Prompt:
Gather every line of the listing below that contains the word "computer".

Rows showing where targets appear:
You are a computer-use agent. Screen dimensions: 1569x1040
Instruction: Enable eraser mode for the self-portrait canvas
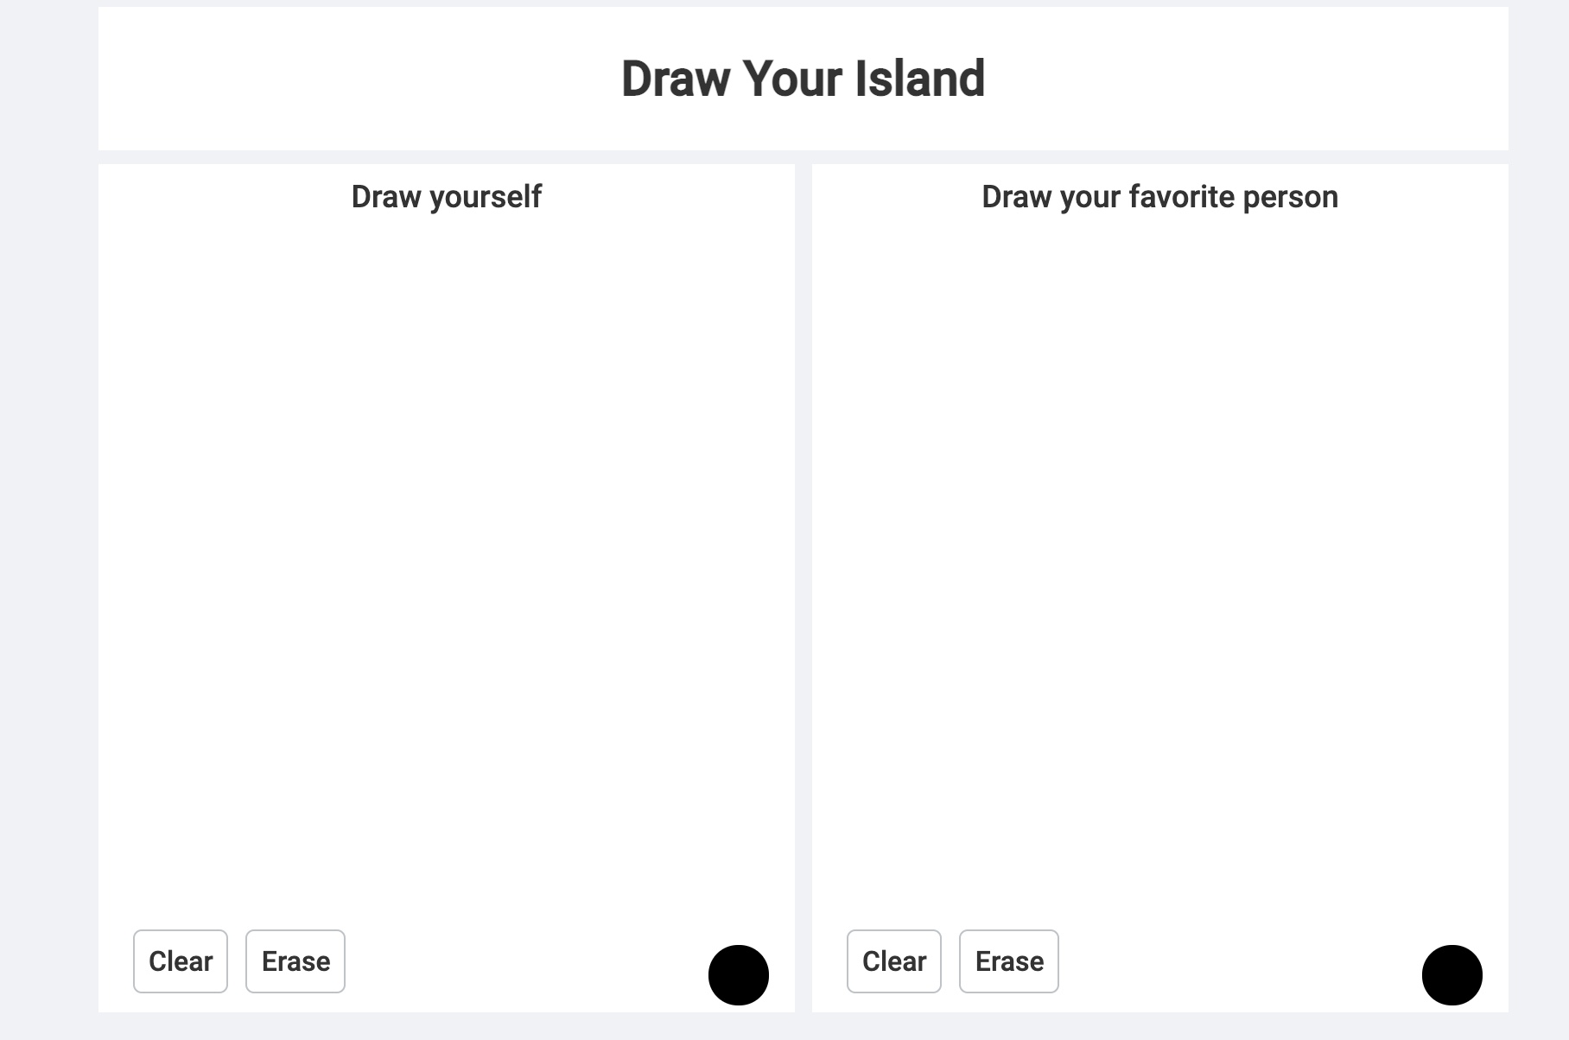(295, 961)
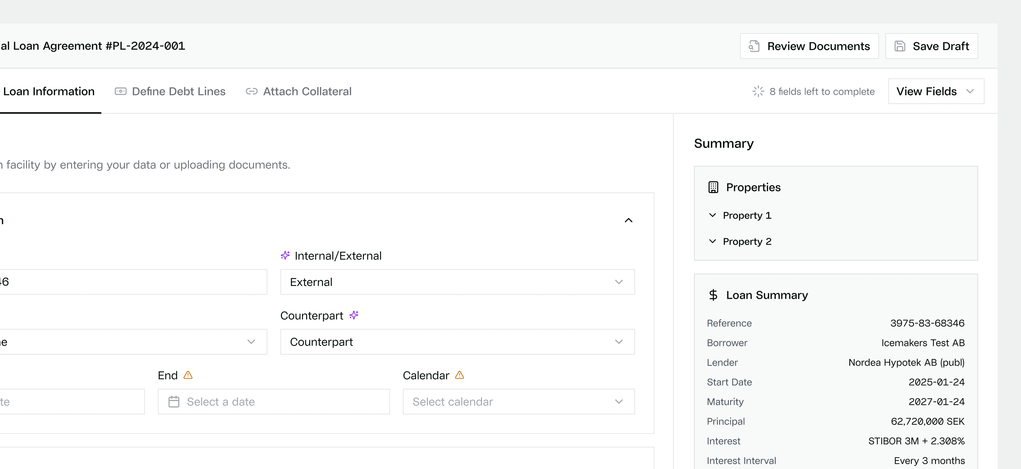Click the Loan Summary dollar icon
Viewport: 1021px width, 469px height.
pyautogui.click(x=713, y=295)
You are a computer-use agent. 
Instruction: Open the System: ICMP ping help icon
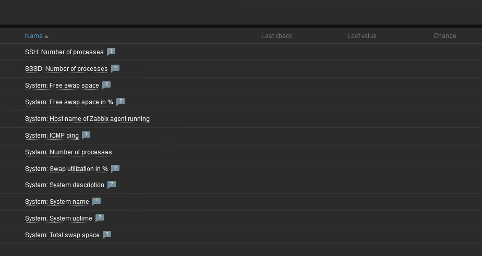tap(86, 135)
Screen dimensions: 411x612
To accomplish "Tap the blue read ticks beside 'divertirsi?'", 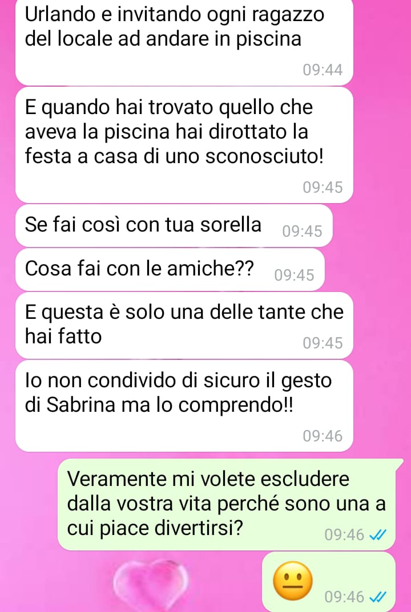I will [378, 534].
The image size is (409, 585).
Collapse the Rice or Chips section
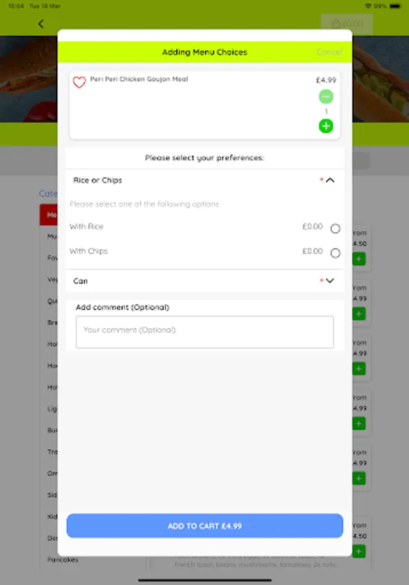pos(330,180)
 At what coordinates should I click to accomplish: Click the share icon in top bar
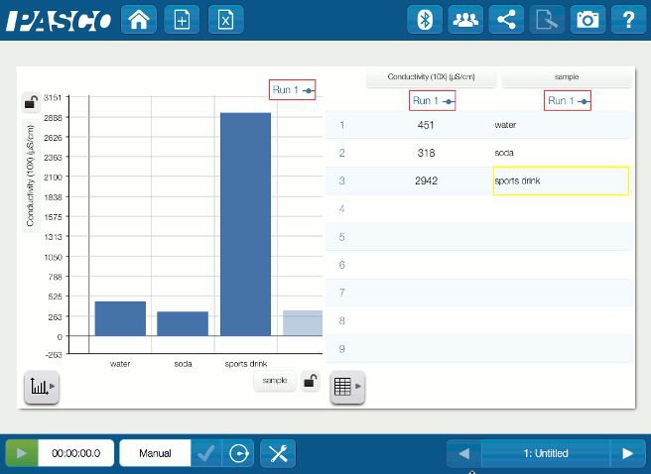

Finished exercise:
You are a computer-use agent. Screen dimensions: 1569x1040
You are a computer-use agent. 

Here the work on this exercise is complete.